◆ **INFORMATION PROVIDED**:

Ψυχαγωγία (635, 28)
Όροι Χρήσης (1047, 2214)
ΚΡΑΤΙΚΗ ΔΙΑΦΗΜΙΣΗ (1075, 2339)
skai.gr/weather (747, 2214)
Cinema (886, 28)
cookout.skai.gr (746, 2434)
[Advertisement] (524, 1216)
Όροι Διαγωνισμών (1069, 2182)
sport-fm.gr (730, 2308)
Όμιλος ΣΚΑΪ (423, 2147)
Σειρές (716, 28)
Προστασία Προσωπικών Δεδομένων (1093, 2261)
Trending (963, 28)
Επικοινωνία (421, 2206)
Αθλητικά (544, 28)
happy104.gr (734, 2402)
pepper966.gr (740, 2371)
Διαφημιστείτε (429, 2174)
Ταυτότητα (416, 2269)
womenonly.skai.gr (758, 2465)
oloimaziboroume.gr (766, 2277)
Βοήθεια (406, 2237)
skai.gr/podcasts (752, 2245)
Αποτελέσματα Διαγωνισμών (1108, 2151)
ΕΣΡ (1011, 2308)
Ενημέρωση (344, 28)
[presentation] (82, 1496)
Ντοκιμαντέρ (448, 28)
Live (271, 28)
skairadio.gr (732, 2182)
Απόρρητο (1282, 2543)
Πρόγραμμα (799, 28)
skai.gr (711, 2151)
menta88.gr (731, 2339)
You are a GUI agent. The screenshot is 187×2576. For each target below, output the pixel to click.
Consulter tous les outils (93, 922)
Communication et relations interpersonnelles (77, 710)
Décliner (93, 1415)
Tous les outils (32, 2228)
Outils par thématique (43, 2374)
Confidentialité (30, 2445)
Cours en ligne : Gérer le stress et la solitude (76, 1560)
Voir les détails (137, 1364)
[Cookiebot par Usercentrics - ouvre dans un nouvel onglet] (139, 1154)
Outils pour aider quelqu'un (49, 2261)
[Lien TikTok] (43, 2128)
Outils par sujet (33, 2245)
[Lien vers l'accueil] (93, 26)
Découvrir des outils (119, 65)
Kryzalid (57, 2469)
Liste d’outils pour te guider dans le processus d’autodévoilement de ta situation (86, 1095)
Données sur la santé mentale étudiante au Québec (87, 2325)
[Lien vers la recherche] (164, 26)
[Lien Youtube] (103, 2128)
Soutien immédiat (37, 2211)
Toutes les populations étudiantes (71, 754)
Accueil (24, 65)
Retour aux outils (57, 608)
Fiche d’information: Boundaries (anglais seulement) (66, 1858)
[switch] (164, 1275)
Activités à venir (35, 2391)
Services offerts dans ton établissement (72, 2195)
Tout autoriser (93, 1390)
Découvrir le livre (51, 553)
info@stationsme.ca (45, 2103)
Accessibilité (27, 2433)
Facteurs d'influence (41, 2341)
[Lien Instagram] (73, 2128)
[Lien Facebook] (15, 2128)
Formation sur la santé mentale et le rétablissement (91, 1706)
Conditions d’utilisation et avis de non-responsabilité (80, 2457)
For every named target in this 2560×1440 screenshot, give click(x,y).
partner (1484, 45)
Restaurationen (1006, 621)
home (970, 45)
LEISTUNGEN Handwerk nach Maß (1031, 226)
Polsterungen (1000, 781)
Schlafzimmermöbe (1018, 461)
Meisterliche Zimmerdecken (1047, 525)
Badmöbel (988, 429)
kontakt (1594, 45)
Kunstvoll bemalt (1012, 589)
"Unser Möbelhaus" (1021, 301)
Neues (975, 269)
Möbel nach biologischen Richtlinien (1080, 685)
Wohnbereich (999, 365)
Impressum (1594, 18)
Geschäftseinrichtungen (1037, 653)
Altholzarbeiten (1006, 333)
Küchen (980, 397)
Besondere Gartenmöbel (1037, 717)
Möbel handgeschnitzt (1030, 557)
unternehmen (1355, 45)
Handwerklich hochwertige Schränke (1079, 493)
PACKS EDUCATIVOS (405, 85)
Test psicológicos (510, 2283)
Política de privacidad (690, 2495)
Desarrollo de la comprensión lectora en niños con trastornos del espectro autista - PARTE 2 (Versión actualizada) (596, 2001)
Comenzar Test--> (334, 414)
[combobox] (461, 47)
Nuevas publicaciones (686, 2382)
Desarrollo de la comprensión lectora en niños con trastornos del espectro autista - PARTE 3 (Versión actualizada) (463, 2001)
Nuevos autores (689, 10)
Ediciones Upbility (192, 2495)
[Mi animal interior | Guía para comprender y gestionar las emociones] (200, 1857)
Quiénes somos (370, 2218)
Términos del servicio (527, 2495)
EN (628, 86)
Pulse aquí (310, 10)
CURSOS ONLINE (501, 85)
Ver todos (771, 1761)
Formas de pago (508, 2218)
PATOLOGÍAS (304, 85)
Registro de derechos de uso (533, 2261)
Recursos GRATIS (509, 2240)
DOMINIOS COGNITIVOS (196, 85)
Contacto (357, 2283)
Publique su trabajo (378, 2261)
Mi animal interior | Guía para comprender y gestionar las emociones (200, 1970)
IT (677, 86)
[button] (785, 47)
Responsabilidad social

◆ **EXERCISE DETAILS**: The lines above should be printed again, exactly as they are.

◆ **ANSWER SPACE**:
Ψυχαγωγία (635, 28)
Όροι Χρήσης (1047, 2214)
ΚΡΑΤΙΚΗ ΔΙΑΦΗΜΙΣΗ (1075, 2339)
skai.gr/weather (747, 2214)
Cinema (886, 28)
cookout.skai.gr (746, 2434)
[Advertisement] (524, 1216)
Όροι Διαγωνισμών (1069, 2182)
sport-fm.gr (730, 2308)
Όμιλος ΣΚΑΪ (423, 2147)
Σειρές (716, 28)
Προστασία Προσωπικών Δεδομένων (1093, 2261)
Trending (963, 28)
Επικοινωνία (421, 2206)
Αθλητικά (544, 28)
happy104.gr (734, 2402)
pepper966.gr (740, 2371)
Διαφημιστείτε (429, 2174)
Ταυτότητα (416, 2269)
womenonly.skai.gr (758, 2465)
oloimaziboroume.gr (766, 2277)
Βοήθεια (406, 2237)
skai.gr/podcasts (752, 2245)
Αποτελέσματα Διαγωνισμών (1108, 2151)
ΕΣΡ (1011, 2308)
Ενημέρωση (344, 28)
[presentation] (82, 1496)
Ντοκιμαντέρ (448, 28)
Live (271, 28)
skairadio.gr (732, 2182)
Απόρρητο (1282, 2543)
Πρόγραμμα (799, 28)
skai.gr (711, 2151)
menta88.gr (731, 2339)
You are a GUI agent. The screenshot is 187×2576. For each target below, output the pixel to click.
Consulter tous les outils (93, 922)
Communication et relations interpersonnelles (77, 710)
Décliner (93, 1415)
Tous les outils (32, 2228)
Outils par thématique (43, 2374)
Confidentialité (30, 2445)
Cours en ligne : Gérer le stress et la solitude (76, 1560)
Voir les détails (137, 1364)
[Cookiebot par Usercentrics - ouvre dans un nouvel onglet] (139, 1154)
Outils pour aider quelqu'un (49, 2261)
[Lien TikTok] (43, 2128)
Outils par sujet (33, 2245)
[Lien vers l'accueil] (93, 26)
Découvrir des outils (119, 65)
Kryzalid (57, 2469)
Liste d’outils pour te guider dans le processus d’autodévoilement de ta situation (86, 1095)
Données sur la santé mentale étudiante au Québec (87, 2325)
[Lien vers la recherche] (164, 26)
[Lien Youtube] (103, 2128)
Soutien immédiat (37, 2211)
Toutes les populations étudiantes (71, 754)
Accueil (24, 65)
Retour aux outils (57, 608)
Fiche d’information: Boundaries (anglais seulement) (66, 1858)
[switch] (164, 1275)
Activités à venir (35, 2391)
Services offerts dans ton établissement (72, 2195)
Tout autoriser (93, 1390)
Découvrir le livre (51, 553)
info@stationsme.ca (45, 2103)
Accessibilité (27, 2433)
Facteurs d'influence (41, 2341)
[Lien Instagram] (73, 2128)
[Lien Facebook] (15, 2128)
Formation sur la santé mentale et le rétablissement (91, 1706)
Conditions d’utilisation et avis de non-responsabilité (80, 2457)
For every named target in this 2560×1440 screenshot, give click(x,y).
partner (1484, 45)
Restaurationen (1006, 621)
home (970, 45)
LEISTUNGEN Handwerk nach Maß (1031, 226)
Polsterungen (1000, 781)
Schlafzimmermöbe (1018, 461)
Meisterliche Zimmerdecken (1047, 525)
Badmöbel (988, 429)
kontakt (1594, 45)
Kunstvoll bemalt (1012, 589)
"Unser Möbelhaus" (1021, 301)
Neues (975, 269)
Möbel nach biologischen Richtlinien (1080, 685)
Wohnbereich (999, 365)
Impressum (1594, 18)
Geschäftseinrichtungen (1037, 653)
Altholzarbeiten (1006, 333)
Küchen (980, 397)
Besondere Gartenmöbel (1037, 717)
Möbel handgeschnitzt (1030, 557)
unternehmen (1355, 45)
Handwerklich hochwertige Schränke (1079, 493)
PACKS EDUCATIVOS (405, 85)
Test psicológicos (510, 2283)
Política de privacidad (690, 2495)
Desarrollo de la comprensión lectora en niños con trastornos del espectro autista - PARTE 2 (Versión actualizada) (596, 2001)
Comenzar Test--> (334, 414)
[combobox] (461, 47)
Nuevas publicaciones (686, 2382)
Desarrollo de la comprensión lectora en niños con trastornos del espectro autista - PARTE 3 (Versión actualizada) (463, 2001)
Nuevos autores (689, 10)
Ediciones Upbility (192, 2495)
[Mi animal interior | Guía para comprender y gestionar las emociones] (200, 1857)
Quiénes somos (370, 2218)
Términos del servicio (527, 2495)
EN (628, 86)
Pulse aquí (310, 10)
CURSOS ONLINE (501, 85)
Ver todos (771, 1761)
Formas de pago (508, 2218)
PATOLOGÍAS (304, 85)
Registro de derechos de uso (533, 2261)
Recursos GRATIS (509, 2240)
DOMINIOS COGNITIVOS (196, 85)
Contacto (357, 2283)
Publique su trabajo (378, 2261)
Mi animal interior | Guía para comprender y gestionar las emociones (200, 1970)
IT (677, 86)
[button] (785, 47)
Responsabilidad social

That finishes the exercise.